What this means for institutions
None of this implies that every school, university or awarding body can simply discard marks next year. Systems change unevenly. Some industrial forms will remain, particularly where public trust and regulatory simplicity matter. The point is not to demand instant revolution in every setting. It is to begin building the architecture that the next decade will require.
That means institutions need to invest in the capacity to work with richer forms of evidence. They need assessment methods that can cope with authentic work, portfolios and open-ended performance. They need governance models that can handle human judgement seriously rather than treating it as an embarrassing residue. And they need technological platforms that support these practices rather than dragging everything back toward the single score.
This is where the future of assessment becomes a design problem, not merely a policy one. The question is no longer whether AI will affect assessment. It already has. The question is what kind of structures will organise the interaction between human judgement, machine capability and authentic evidence. Reports on the future of legacy assessment organisations increasingly acknowledge that this future is uncertain as digital and AI-supported forms expand and the centre of gravity begins to shift.
Gradually, then suddenly
One reason incumbent systems misread disruption is that it rarely looks revolutionary at first. For years, it appears as a scattering of pilots, awkward experiments and niche alternatives. AI helps with item generation here, a portfolio route appears there, and a few institutions begin to rely more on projects, oral defences or richer evidence trails. From the centre of the system, nothing much seems to have changed.
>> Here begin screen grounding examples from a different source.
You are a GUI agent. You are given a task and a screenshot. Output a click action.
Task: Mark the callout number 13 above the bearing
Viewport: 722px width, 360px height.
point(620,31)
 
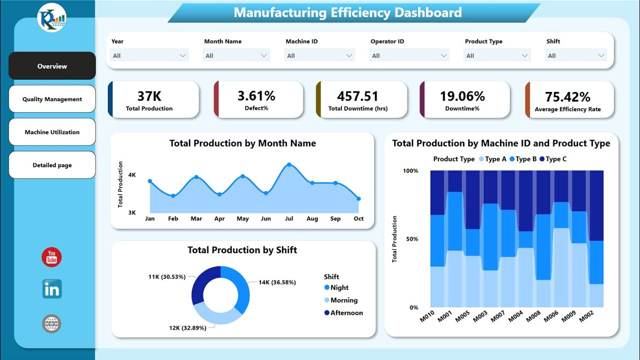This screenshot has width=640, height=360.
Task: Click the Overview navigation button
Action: coord(52,66)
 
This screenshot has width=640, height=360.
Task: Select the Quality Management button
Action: coord(52,99)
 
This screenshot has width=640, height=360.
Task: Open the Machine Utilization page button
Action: coord(52,132)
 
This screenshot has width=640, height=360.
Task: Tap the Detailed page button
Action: coord(52,165)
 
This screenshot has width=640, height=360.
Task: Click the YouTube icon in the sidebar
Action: coord(52,257)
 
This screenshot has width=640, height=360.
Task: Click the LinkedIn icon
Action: coord(52,289)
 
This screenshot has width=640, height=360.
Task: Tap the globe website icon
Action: coord(52,324)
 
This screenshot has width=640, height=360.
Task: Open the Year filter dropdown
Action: coord(149,56)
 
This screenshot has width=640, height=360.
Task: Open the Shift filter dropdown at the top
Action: coord(576,56)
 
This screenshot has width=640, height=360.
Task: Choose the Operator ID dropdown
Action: coord(409,56)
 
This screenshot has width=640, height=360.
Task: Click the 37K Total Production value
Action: coord(150,96)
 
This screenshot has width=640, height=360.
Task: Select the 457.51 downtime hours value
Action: coord(358,96)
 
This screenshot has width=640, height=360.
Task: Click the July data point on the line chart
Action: coord(289,164)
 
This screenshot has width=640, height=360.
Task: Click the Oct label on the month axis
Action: coord(358,218)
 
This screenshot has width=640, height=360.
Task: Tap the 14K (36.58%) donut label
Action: coord(277,282)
That is exactly what makes disruption dangerous. Ernest Hemingway’s line about bankruptcy — “Two ways. Gradually, then suddenly.” — captures how institutional change often feels from the inside. The visible collapse comes late. The real shift happens earlier, while incumbents are still telling themselves that the new tools can be contained inside the old architecture.
Assessment may follow the same pattern. For a while, AI will look like an add-on to existing systems: a support for marking, a way of generating more questions and a tool for identifying anomalies. But if employers, universities and regulators begin to place more value on richer, longitudinal evidence; if traditional scripts become less credible as indicators of independent capability; and if human judgement supported by technology proves more useful than industrial marking in complex domains, then the centre of gravity could move quickly.
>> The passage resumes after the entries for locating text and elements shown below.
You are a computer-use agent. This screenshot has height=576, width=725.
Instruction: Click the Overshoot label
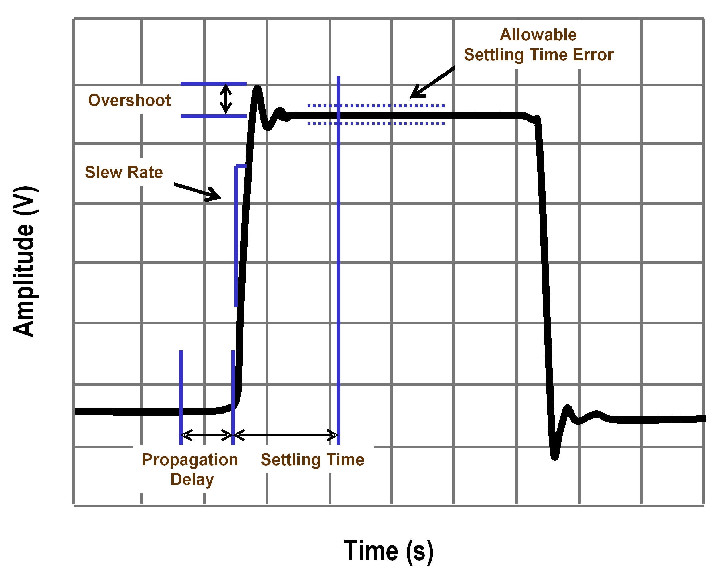pos(129,100)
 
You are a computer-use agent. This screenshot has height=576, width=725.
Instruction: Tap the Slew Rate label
pos(124,172)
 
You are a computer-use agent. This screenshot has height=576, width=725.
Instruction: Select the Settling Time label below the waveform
pos(312,460)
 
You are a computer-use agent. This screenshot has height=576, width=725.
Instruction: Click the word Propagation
pos(190,460)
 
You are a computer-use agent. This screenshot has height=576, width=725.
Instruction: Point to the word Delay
pos(192,480)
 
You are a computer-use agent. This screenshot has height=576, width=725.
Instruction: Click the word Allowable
pos(538,35)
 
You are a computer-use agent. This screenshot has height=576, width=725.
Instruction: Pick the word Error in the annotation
pos(593,55)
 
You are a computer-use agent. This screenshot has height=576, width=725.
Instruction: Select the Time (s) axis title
pos(389,551)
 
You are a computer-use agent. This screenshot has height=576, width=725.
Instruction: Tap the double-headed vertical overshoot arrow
pos(226,98)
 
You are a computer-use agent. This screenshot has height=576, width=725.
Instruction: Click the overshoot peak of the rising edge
pos(257,88)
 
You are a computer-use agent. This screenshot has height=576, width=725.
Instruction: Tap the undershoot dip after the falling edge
pos(554,456)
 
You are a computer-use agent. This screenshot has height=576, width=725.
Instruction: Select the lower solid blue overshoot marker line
pos(214,116)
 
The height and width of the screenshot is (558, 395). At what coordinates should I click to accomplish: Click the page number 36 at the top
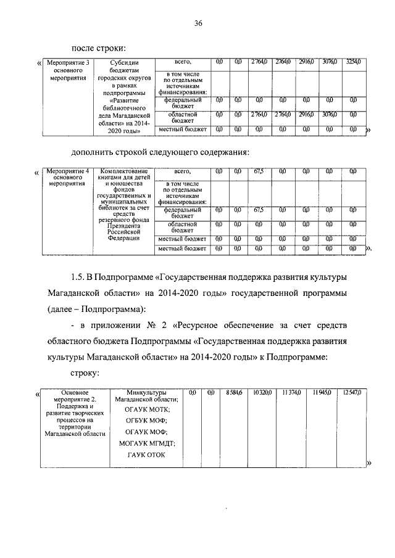198,23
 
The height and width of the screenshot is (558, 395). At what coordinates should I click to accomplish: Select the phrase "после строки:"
99,47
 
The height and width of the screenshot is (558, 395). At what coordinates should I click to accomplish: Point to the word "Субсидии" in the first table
125,62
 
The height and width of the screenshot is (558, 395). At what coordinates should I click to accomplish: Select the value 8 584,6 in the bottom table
235,392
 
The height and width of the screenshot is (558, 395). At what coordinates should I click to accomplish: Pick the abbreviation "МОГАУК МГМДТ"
147,443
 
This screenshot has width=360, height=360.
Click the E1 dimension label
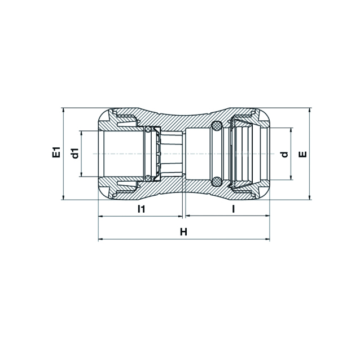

When that happens, the change will be described as sudden. In reality, it will have been years in the making.
Choosing the gradual phase well
This matters because the gradual phase is when architecture is chosen. It is when institutions decide whether AI will be used to reinforce the exam-mark-grade regime or to build something better around human judgement, richer evidence and more adaptive forms of assessment. By the time the shift becomes obvious, the important design choices may already have been made.
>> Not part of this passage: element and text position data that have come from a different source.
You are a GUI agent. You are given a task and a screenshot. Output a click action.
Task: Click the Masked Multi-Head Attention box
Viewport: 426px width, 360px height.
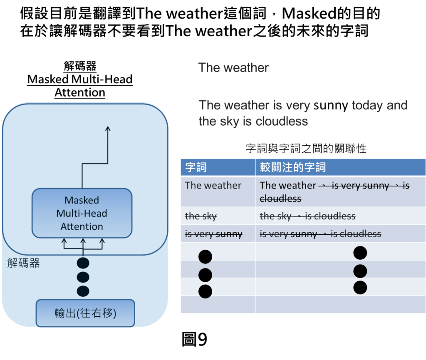82,213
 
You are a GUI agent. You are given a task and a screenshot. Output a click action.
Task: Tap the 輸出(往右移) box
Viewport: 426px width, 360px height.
85,313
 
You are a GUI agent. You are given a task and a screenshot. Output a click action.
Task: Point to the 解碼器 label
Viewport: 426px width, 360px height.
24,263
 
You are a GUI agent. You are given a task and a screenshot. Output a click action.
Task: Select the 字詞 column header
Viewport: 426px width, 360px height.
196,167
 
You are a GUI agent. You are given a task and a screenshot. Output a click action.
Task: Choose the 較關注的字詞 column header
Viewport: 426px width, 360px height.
293,167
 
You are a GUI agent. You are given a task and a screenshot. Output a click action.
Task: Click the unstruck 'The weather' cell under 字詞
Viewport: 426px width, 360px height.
213,186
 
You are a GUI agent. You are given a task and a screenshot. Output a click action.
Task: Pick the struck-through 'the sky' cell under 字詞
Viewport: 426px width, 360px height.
201,216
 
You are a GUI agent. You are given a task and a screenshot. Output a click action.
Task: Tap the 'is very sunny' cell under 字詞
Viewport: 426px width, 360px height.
213,234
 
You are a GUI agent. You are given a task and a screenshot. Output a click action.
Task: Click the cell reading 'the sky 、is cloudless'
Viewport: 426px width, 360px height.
307,216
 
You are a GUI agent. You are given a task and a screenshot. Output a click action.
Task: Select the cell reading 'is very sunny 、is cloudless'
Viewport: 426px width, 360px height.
320,234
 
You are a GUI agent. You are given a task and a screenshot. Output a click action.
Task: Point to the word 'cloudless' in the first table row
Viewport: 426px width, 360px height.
280,199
That is the real choice facing assessment now. The sector can continue to optimise the old machine and hope that speed will compensate for a growing mismatch with the world outside. Or it can recognise that the gradual phase of disruption is exactly when new tracks must be laid.
The industrial age made marking central because it solved the problems of its time. The AI age will reward systems that can go beyond marking without losing fairness, structure or trust. The transition may feel slow for longer than expected. But history suggests that once the threshold is crossed, it will not feel slow at all.